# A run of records

※ ※ ※

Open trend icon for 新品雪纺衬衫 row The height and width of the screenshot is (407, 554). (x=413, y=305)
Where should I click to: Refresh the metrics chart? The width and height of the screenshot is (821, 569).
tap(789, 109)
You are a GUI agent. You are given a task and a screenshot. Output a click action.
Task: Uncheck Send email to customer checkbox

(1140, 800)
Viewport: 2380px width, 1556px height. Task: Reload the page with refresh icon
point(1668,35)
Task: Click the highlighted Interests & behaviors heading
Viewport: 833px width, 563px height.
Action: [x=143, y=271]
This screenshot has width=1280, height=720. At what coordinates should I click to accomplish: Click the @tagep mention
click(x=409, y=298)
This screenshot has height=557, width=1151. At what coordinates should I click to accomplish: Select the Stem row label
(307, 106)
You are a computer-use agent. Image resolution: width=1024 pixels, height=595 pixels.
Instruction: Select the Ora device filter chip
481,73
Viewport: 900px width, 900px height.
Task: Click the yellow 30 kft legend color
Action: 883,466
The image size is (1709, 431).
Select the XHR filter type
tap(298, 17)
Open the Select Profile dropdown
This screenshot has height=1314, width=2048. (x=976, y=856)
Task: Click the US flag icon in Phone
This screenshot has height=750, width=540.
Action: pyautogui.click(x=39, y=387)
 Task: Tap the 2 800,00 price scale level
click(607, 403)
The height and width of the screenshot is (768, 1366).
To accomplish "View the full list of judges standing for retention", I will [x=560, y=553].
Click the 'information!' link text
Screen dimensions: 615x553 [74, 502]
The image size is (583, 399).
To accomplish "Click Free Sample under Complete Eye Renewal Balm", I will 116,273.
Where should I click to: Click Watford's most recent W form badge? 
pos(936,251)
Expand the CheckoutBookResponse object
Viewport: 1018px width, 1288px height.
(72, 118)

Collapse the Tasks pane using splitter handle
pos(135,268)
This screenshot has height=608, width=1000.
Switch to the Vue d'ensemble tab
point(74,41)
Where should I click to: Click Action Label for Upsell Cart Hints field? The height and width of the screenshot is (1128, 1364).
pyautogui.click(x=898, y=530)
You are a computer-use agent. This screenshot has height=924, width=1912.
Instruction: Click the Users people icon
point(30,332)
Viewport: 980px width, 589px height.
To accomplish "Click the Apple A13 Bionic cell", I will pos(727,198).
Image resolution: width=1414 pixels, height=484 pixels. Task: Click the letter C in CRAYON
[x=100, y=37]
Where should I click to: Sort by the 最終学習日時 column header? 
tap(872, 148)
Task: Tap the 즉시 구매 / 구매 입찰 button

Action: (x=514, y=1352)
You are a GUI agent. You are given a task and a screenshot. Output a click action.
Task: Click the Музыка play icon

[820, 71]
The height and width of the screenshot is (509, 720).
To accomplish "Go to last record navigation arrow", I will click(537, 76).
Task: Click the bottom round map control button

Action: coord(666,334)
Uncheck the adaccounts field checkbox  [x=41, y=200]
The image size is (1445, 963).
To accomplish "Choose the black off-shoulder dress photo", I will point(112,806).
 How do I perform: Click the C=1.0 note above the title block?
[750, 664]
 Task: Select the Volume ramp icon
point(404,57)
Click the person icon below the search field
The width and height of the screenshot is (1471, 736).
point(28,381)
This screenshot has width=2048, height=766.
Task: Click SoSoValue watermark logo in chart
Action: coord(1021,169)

※ ※ ※

# Task brief
Update the lines from the line with "Where should I click to: Refresh" to the line with "point(1668,35)", replacing "refresh icon" with "reload button" and leaving everything else unchanged.

# Solution below
Where should I click to: Refresh the metrics chart? The width and height of the screenshot is (821, 569).
tap(789, 109)
You are a GUI agent. You are given a task and a screenshot. Output a click action.
Task: Uncheck Send email to customer checkbox

(1140, 800)
Viewport: 2380px width, 1556px height. Task: Reload the page with reload button
point(1668,35)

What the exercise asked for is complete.